Yameen, who is the half brother of the islands' long-time ruler Maumoon Abdul Gayoom, garnered 25.35 percent of the vote and would have faced Nasheed in a run-off against Nasheed last month.
But the Supreme Court subsequently annulled the result, citing irregularities, although international observers said the polls were free and fair.
The decision to order a re-run this Saturday also allowed the third-placed candidate Ibrahim, who had launched the legal challenge, to re-enter the contest.
While there was no immediate comment from Ibrahim's camp on Friday, Yameen's campaign manager Abdulla Ameen told reporters that his team needed time to study the voter lists.
"We also want to hold the elections, but in accordance with the Supreme Court order," Ameen said.
Yameen's running mate Mohamed Jameel Ahmed said he had no faith in the election commission, calling on its members to resign.
"Fair and credible election is not possible with the current members of EC. EC members must resign now, look at the mess they create now!," tweeted Ahmed.
There has been heavy international pressure to ensure that the Maldives chooses a new president by November 11 in line with the fledgling democracy's constitution.

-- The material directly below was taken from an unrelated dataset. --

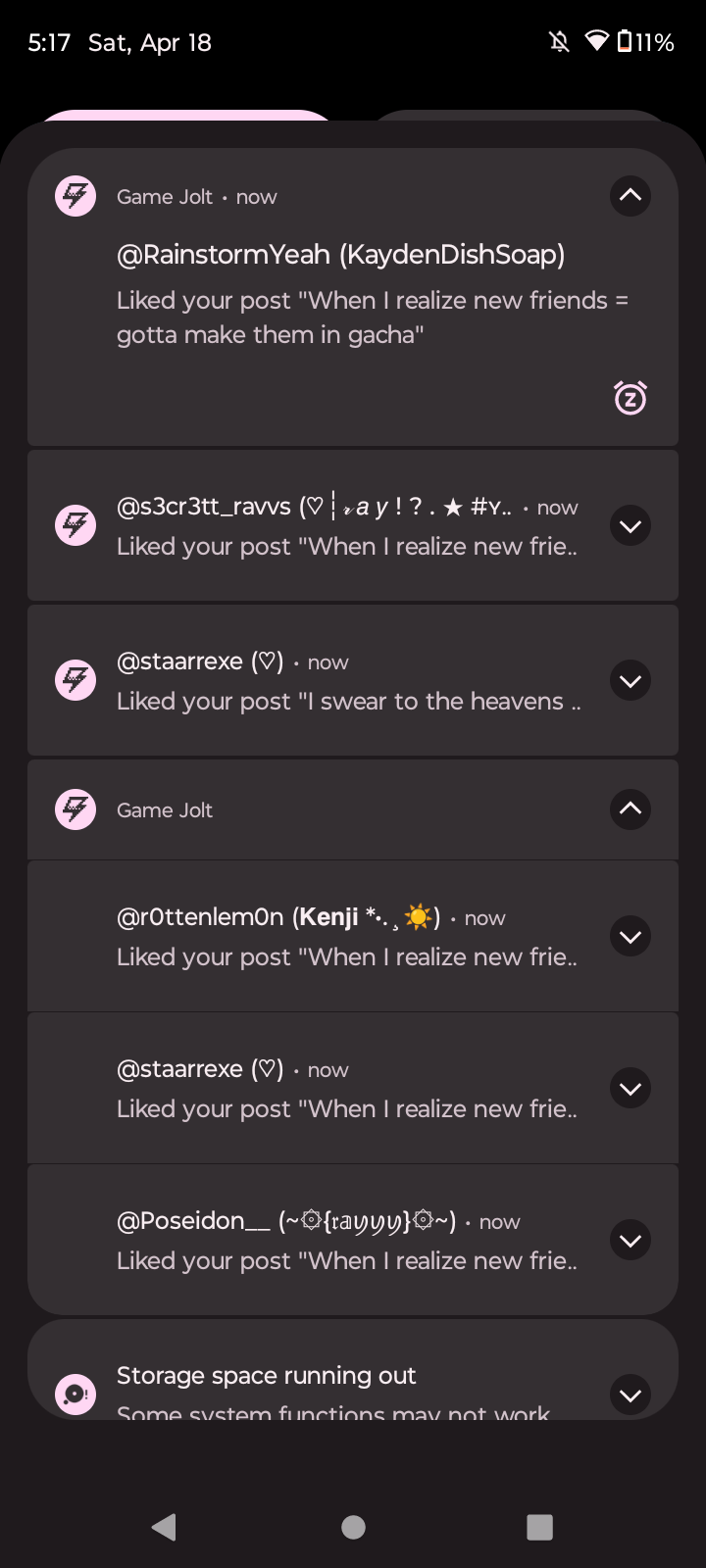Expand the Storage space running out notification
706x1568 pixels.
(x=630, y=1396)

Gayoum ruled the Maldives, which has a population of around 350,000, for 30 years until he lost the country's first democratic election in 2008 to Nasheed.

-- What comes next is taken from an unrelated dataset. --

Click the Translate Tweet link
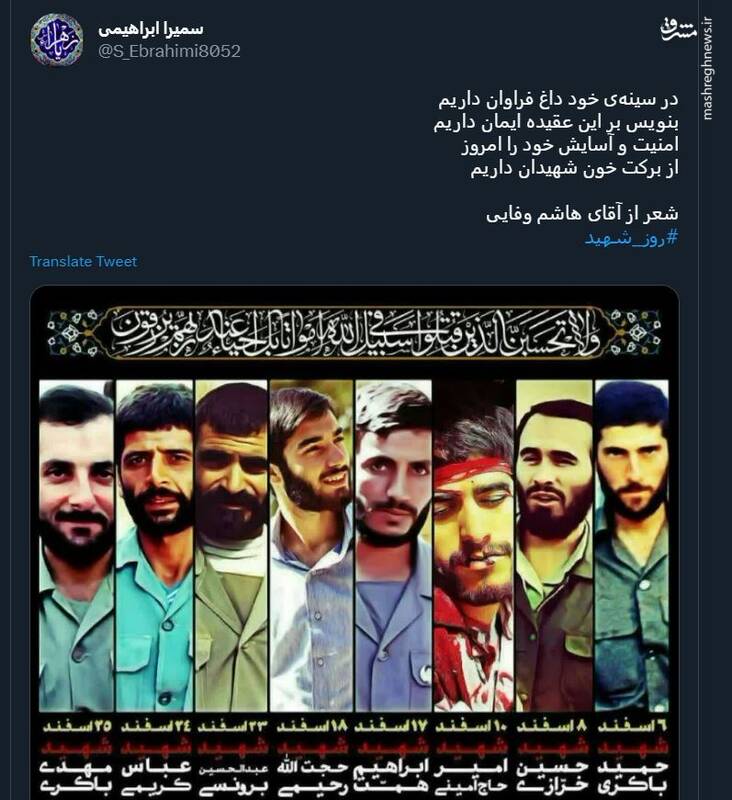Screen dimensions: 732x800 click(x=83, y=261)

Observers say that Gayoum's supporters still control the key levers of power such as the judiciary and do not want to see Nasheed return to office.
Regional power India rushed Foreign Secretary Sujatha Singh for talks with political leaders Thursday to ensure that the elections go ahead.
"I’m not here to tell them what to do,” Singh told India's The Hindu newspaper in Male. "I’m here to encourage them to do what they themselves set out to do.”
Western diplomats have been following the unfolding events with alarm.
"(Foreign) monitors are already in the Maldives and it will be a shame if they can't hold Saturday's elections, " one Western diplomat said.
"The country is going to be in a more difficult situation."
Political tensions have remained high on the honeymoon islands ever since Nasheed was toppled following a mutiny by police in February 2012.
Outgoing president Mohamed Waheed, who has antagonised foreign allies since taking office after Nasheed, has announced he will not run on Saturday and has promised to ensure a smooth transition of power.
He was humiliated at the September 7 poll, winning just over five percent of the vote.